Text provided:
Have you ever made a citizen’s arrest or know someone who has?
Here are some examples from the internet of people who have:
I was walking up the road on my way home, and a little bit up ahead I saw a guy step out and grab a womans handbag and start to run away. I started chasing after him, as well as two other guys that saw it. We were all pretty much running from different directions. The guy took off down the road with us in pursuit, and we managed to catch him, and took the bag off him. Suddenly he twisted free and ran away down the road again. So we chased him again. We ended up chasing him for 5 blocks, down the middle of a 4 lane major road, during rushhour, and finally caught him again and made sure he couldnt get free. Luckily an off-duty policeman had witnessed the chase and turned around to help us.
And from the merchant perspective:
I do it all the time. I work in Loss Prevention. The only reason stores are allowed to have LP departments is because just about every city and state has laws that allow people to make a “citizen’s arrest” of someone who has stolen from them. Where I live, if someone steals from you, whether you are a store or a private citizen, you have a legal right to detain them until police can arrive. It is the same in most of the U.S. And don’t believe that BS about store LP not being allowed to touch you. Many companies have policies that try to avoid physical detainment of shoplifters, but most laws actually authorize reasonable physical force when detaining a thief.

Work to complete: In the citizen's arrest text, what does the Loss Prevention worker say most laws authorize when detaining a thief? Please answer briefly.

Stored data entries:
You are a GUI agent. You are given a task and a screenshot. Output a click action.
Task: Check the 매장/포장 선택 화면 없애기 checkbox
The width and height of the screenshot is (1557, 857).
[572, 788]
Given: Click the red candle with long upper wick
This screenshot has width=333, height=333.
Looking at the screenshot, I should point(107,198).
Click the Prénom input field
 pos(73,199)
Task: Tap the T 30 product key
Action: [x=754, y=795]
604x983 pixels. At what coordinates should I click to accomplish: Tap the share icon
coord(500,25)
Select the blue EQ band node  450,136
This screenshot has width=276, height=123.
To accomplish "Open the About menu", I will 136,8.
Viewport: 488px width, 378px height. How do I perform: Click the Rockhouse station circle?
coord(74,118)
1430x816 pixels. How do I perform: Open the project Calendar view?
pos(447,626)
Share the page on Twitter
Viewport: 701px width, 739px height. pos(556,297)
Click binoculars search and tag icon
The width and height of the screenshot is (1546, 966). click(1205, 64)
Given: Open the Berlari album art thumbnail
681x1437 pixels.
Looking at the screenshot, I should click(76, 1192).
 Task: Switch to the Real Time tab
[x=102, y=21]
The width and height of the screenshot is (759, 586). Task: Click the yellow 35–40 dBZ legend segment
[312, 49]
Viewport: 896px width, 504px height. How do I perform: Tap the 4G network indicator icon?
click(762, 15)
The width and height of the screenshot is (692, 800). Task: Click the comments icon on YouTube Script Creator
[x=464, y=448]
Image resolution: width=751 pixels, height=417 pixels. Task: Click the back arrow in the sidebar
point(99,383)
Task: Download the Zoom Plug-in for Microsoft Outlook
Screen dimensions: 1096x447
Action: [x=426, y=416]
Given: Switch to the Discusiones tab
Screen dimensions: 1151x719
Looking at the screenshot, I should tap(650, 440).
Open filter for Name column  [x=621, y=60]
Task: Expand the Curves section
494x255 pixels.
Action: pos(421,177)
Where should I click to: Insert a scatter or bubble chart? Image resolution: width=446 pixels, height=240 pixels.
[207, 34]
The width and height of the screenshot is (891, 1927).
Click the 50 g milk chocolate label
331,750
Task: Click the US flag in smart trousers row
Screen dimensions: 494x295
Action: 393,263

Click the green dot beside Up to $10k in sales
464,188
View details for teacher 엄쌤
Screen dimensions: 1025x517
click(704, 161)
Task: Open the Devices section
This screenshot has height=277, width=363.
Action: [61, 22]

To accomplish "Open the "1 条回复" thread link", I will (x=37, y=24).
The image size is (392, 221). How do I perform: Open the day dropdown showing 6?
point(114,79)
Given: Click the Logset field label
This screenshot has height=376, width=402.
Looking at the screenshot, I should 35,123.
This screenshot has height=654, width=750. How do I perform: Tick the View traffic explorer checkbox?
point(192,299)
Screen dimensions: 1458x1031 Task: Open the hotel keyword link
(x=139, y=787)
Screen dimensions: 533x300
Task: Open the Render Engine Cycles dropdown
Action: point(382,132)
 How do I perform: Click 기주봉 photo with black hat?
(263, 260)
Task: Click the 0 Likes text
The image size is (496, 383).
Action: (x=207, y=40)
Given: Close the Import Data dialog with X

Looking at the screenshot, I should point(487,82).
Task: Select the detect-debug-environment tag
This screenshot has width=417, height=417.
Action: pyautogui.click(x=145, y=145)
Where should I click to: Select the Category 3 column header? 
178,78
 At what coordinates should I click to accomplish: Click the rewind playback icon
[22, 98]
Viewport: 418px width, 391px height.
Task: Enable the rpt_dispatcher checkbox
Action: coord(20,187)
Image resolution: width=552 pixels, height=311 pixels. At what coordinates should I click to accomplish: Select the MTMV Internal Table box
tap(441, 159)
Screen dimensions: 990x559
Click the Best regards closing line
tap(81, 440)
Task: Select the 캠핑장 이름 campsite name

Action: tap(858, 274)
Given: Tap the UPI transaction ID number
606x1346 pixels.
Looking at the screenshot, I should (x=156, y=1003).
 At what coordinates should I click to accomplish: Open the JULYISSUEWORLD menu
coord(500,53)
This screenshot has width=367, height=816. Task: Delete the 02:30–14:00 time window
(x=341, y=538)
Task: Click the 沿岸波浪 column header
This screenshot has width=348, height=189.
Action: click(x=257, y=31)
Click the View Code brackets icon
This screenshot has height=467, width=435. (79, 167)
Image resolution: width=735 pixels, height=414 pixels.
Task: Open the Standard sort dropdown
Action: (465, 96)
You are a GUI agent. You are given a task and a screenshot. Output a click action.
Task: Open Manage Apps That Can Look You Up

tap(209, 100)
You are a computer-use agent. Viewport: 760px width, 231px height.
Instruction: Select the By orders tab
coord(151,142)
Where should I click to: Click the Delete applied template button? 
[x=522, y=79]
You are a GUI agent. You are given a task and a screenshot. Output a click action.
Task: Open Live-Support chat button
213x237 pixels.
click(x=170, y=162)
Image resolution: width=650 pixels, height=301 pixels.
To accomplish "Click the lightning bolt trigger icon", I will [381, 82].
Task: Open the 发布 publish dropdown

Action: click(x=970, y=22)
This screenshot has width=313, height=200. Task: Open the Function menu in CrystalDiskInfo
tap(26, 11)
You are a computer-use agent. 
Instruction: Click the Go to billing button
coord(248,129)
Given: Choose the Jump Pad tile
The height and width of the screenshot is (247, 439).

Expected answer: Reasonable physical force.